“This oil company teaches kids about how environmental disasters can be good for tourism,” writes Michael Segalov of VICE News.
Though there’s a tendency for multinational energy corporations to invest in good causes (see: oil gargantuan BP’s longstanding deal with the Tate Galleries or Shell’s controversial climate change exhibition at the London Science Museum), Eni, Italy’s largest energy company, per Segalov, has taken a more skewed approach at reaching the masses.
According to Segalov, the energy behemoth runs an education program aiming to teach children about science called Eniscuola, or Eni schools.
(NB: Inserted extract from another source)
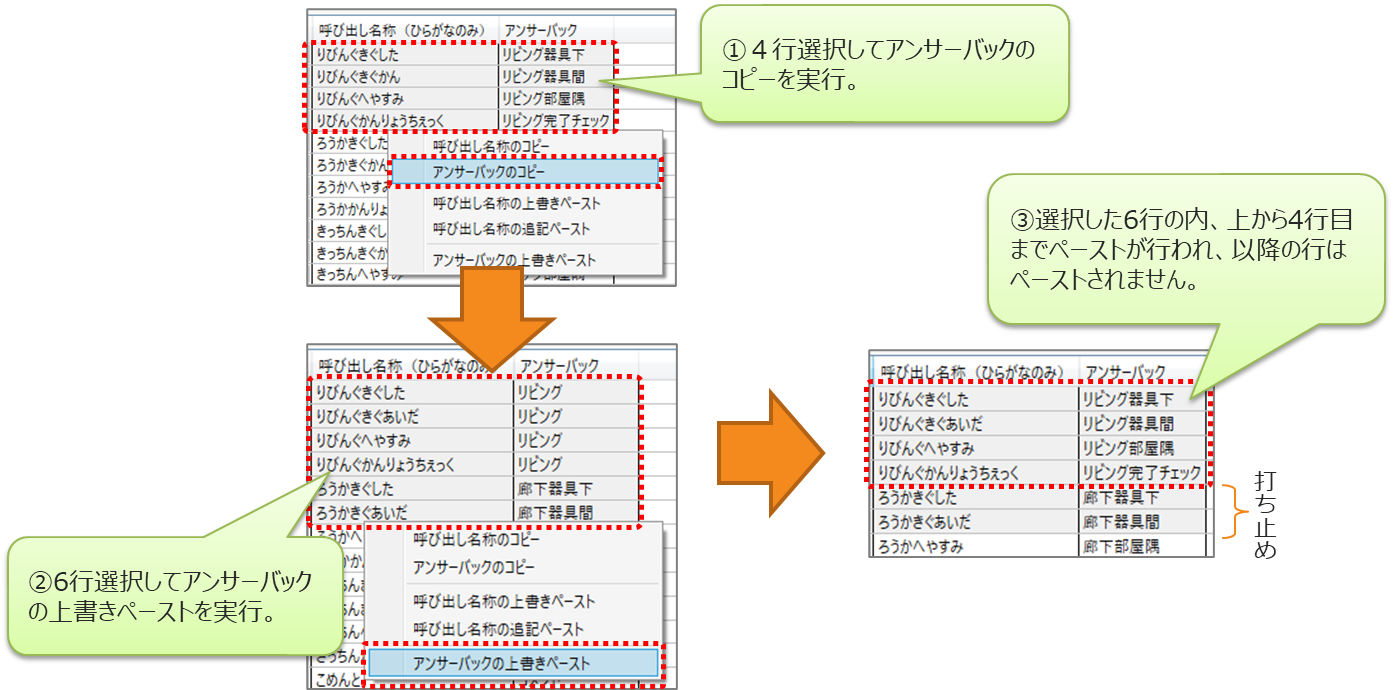The width and height of the screenshot is (1393, 690).
Task: Click 呼び出し名称の追記ペースト in the lower context menu
Action: pyautogui.click(x=497, y=629)
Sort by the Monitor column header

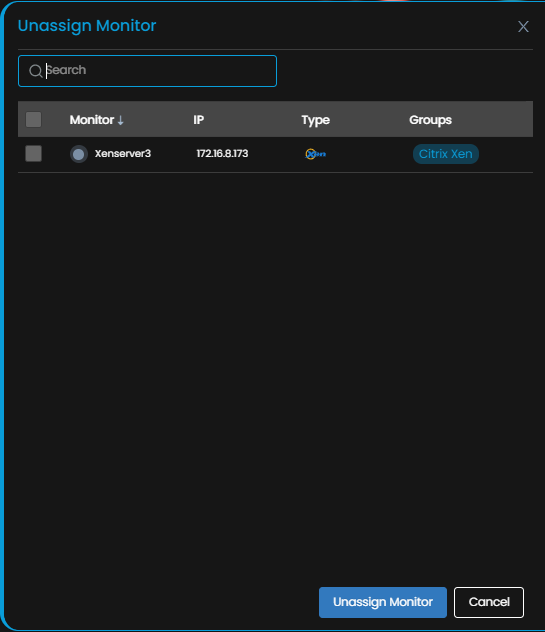click(x=92, y=120)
These programs are aimed not only for use at home, but also for teachers in the classroom.
“Educational materials from Eni include pieces of work designed for teachers explain how manmade objects like oil rigs and mining platforms have a positive impact on the environment and wildlife, basically arguing that Eni’s fossil fuel gluttony is basically doing us all a favor. A section translated from Italian as ‘life platform’ (‘vita in piattaforma‘) ‘aims to inform students on the richness of biodiversity in the Adriatic Sea, and the habitats that are created around the mining platforms‘” (per Segalov).
Unfortunately, Eni neglects to mention the harmful–often catastrophic–effects of offshore oil rigs and mining platforms in their controversial claims (see: the WWF, ORDC, and Ocean Conservation Research Center’s “Don’t Be A Buckethead” initiative).